Un adage bien connu des investisseurs dit qu’un horizon d’investissement plus long permet d’obtenir des rendements plus élevés. Plus un investisseur est jeune, plus il peut prendre de risques. Cette affirmation est statistiquement erronée.
C’est ce qu’affirme Tjitsger Hulshoff, chercheur et spécialiste de l’ALM, dans un document sur les pièges potentiels de la nouvelle donne en matière de pensions. Cette idée fausse repose sur une vision trop étroite des statistiques et des modèles, explique-t-il à Investment Officer.
L’un des problèmes est la dépendance excessive à l’égard des modèles ALM ou de type ALM et l’utilisation de l’écart-type comme indicateur de risque», explique M. Hulshoff. Selon lui, il est nécessaire de ne pas rendre la politique d’investissement du nouveau système de pension trop dépendante des rendements positifs futurs.
Au début de cette année, la CFA Society Netherlands a déjà ajusté les écarts types pour plusieurs classes d’actifs après que 2022 a laissé un trou béant dans les profils défensifs. Les écarts types ont tendance à sous-estimer le risque réel en période de tensions sur les marchés financiers. Les investisseurs ne devraient plus se contenter de supposer une corrélation négative entre les actions et les obligations, car cela a été largement le cas au cours des 24 dernières années», a déclaré l’institut à l’époque.
Modèles ALM
Les données utilisées aujourd’hui pour alimenter les modèles ALM et déterminer les rendements attendus consistent en une combinaison de risque positif sur les actions, de hausse des taux d’intérêt et de retour à la moyenne», a déclaré M. Hulshof. Dans la pratique, cela est associé à une politique qui dépend de rendements positifs, ou dont la valeur ajoutée est faiblement basée sur cette hypothèse. Cela peut conduire à un raisonnement circulaire, comme dans le cas des politiques d’investissement dynamiques ou de l’étalement des chocs».

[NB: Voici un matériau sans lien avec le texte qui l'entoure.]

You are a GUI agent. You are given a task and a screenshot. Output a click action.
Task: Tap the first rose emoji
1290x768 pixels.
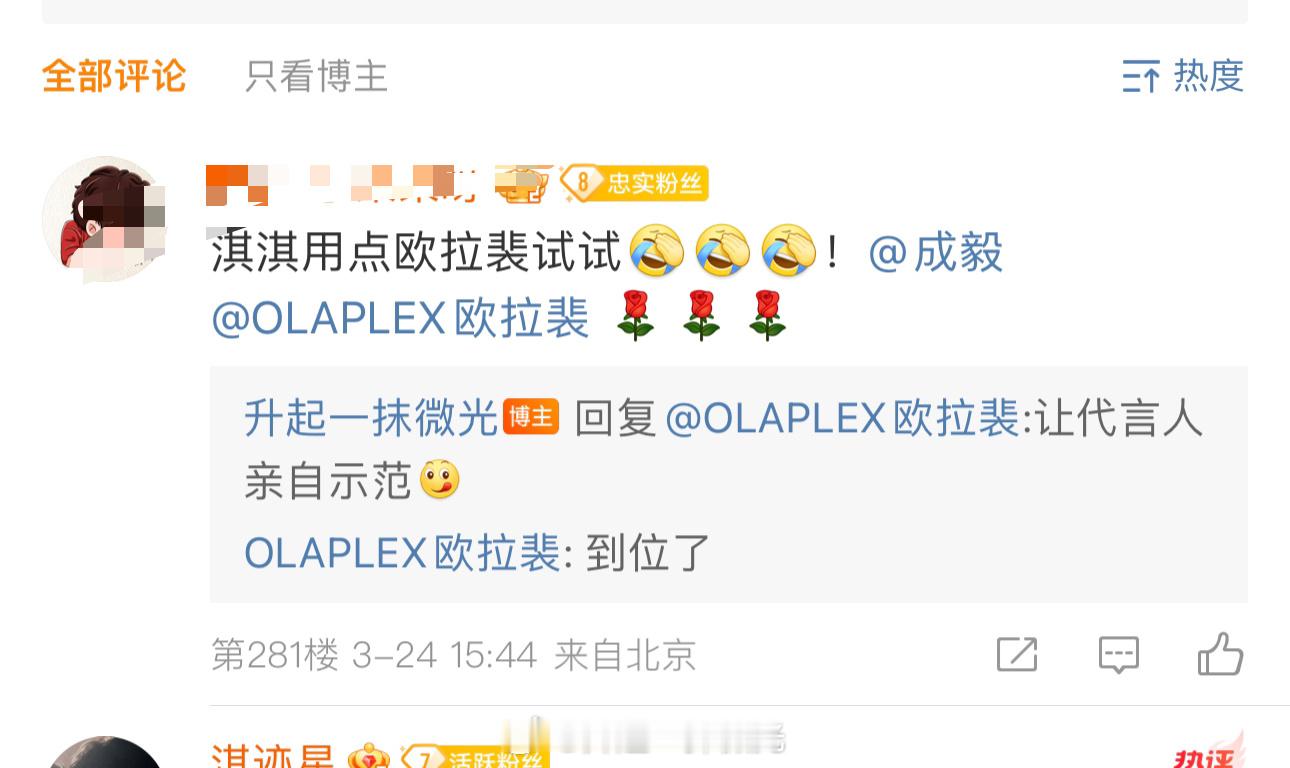pyautogui.click(x=635, y=316)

Le rendement négatif d’un portefeuille d’investissement peut être statistiquement au maximum de -100 %, mais aucun des scénarios utilisés par les fonds de pension n’en tient compte, a précisé M. Hulshof. En revanche, le rendement positif est théoriquement infini. La probabilité d’avoir un rendement négatif dans 30 ans est presque nulle, selon les modèles. Il s’agit d’une hypothèse statistiquement trop positive. Bien qu’un rendement de -100 % ne soit pas réaliste, l’inclusion de ces chiffres crée une rupture systémique dans les statistiques», ajoute M. Hulshof.
Les fonds de pension se fondent donc sur l’hypothèse potentiellement erronée selon laquelle, à long terme, les rendements sont toujours positifs.
Horizon d’investissement
Les jeunes pourraient investir de manière plus risquée - plus d’actions que d’obligations - parce que «les actions rapportent plus que les obligations à long terme», déduit Hulshoff à partir des hypothèses des fonds de pension et des gestionnaires d’actifs. La plus longue série de chiffres dont on puisse tirer des conclusions statistiques - d’une «certaine qualité» - est l’indice ajusté par Robert Shiller, selon Hulshof.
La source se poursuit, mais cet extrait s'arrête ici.